Fiona Sampson gives the ‘Frankenstein’ author’s hard life a compelling immediacy
For 200 years, the freewheeling, chaotic lives of the Romantic poets, replete with sexual emancipation, elopement, teenage pregnancies and tragic death, have provided biographers with abundant riches. Mary Shelley’s illustrious parentage – her mother was the pioneering feminist writer Mary Wollstonecraft, and her father political philosopher William Godwin – combined with her own literary achievements has ensured that her life is more comprehensively documented than most women of the era. In the latest addition to this canon, In Search of Mary Shelley: The Girl Who Wrote Frankenstein, writer and poet Fiona Sampson points out: “It is the daughter of those famous thinkers that Percy [Bysshe Shelley] has fallen in love with.”
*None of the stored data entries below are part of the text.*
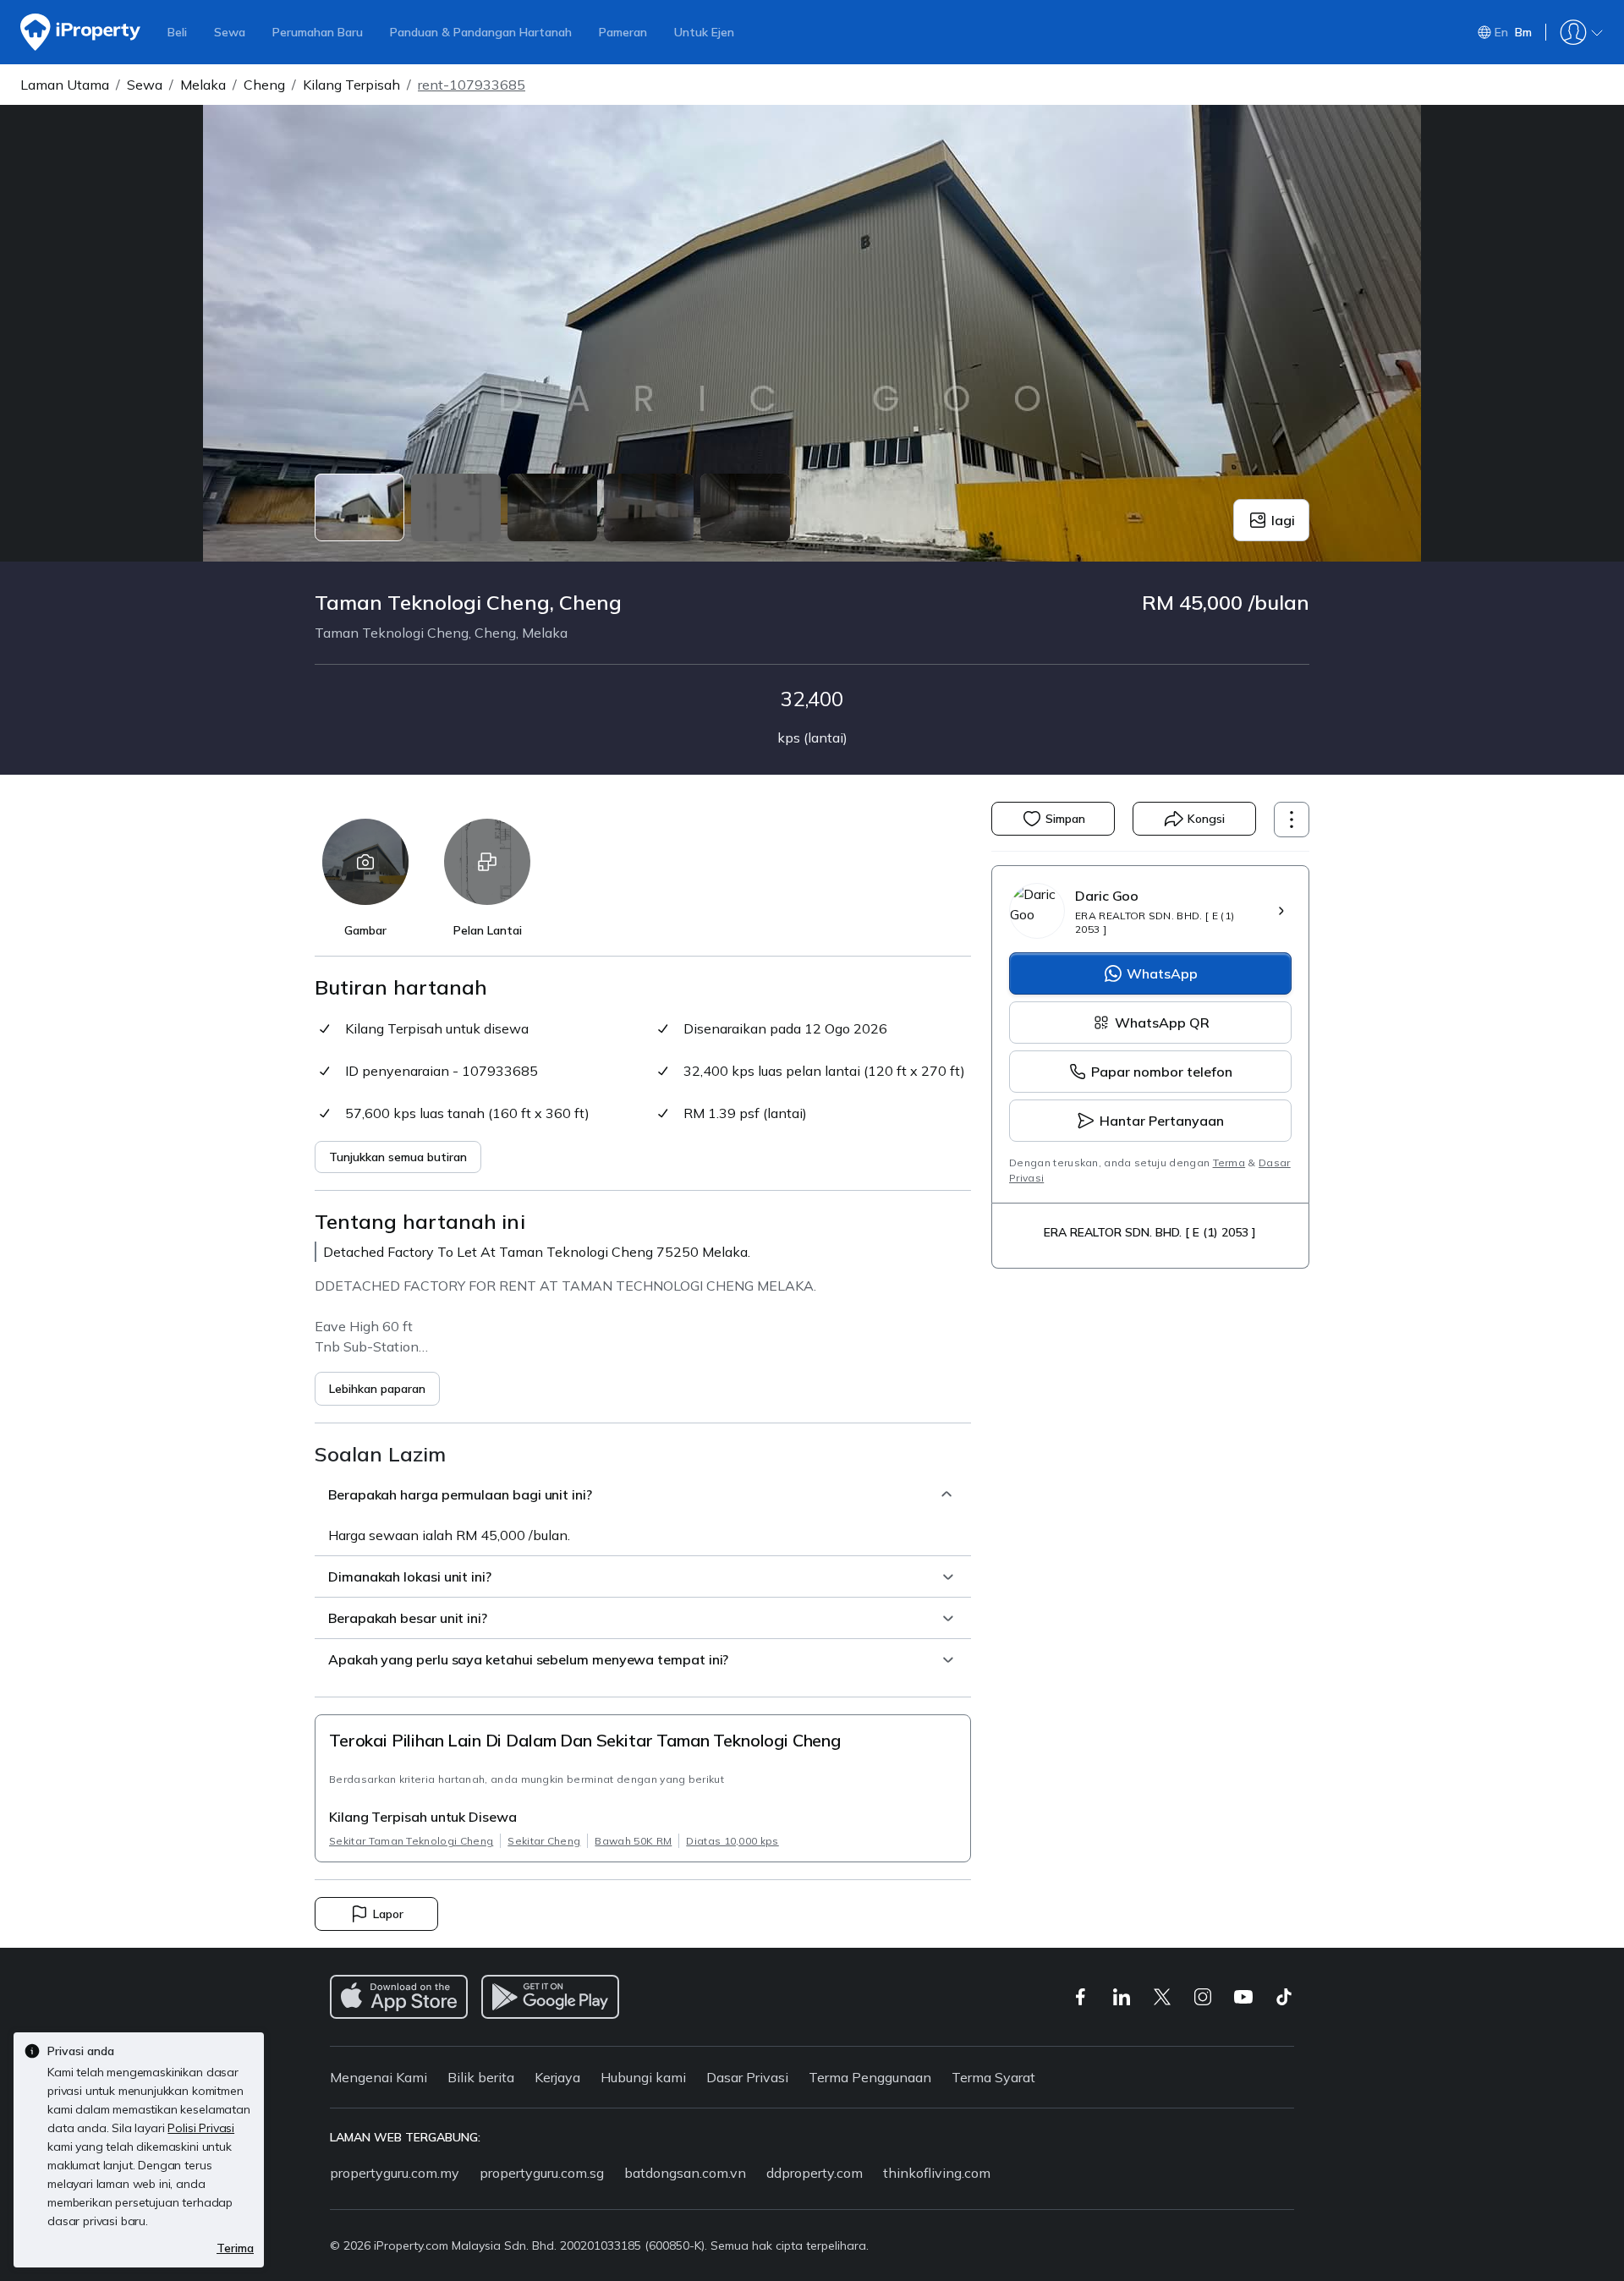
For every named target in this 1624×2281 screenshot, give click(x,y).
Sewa (229, 32)
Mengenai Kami (378, 2077)
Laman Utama (64, 84)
Sampson, who was editor of Poetry Review from 2005 to 2012, and is professor of poetry at the University of Roehampton, has an infectious curiosity for her subject and explores her life using motifs from literature, music and art. Astonishing scenes are laid before the reader in the manner of vivid tableaux: Mary, aged eight, hiding behind the sofa with her half-sister and begging to be allowed stay up late to hear Coleridge read to the end of The Rime of the Ancient Mariner; Mary, aged 16, sick and pregnant, lying in a boat with her head resting on Shelley’s chest as a storm rages around them. A born outsider whose arrival killed her brilliant mother, her childhood anxieties prompt a letter from her father, sent from Dublin, assuring her that he has no intention of giving her away.
Adopting an unconventional approach, Sampson writes in the vernacular and uses the present tense: “Building a life together isn’t heat of the moment stuff,” she remarks of Mary’s early months with Shelley. Mary is “four months gone” in pregnancy. They live “hand-to-mouth”. Mary is Shelley’s “enabler”. Her father is “a failure with the ladies” and “comes on heavily” to one. The celebrated sojourn at the Villa Diodati, which culminated in Frankenstein, is described as a “sleep-over”.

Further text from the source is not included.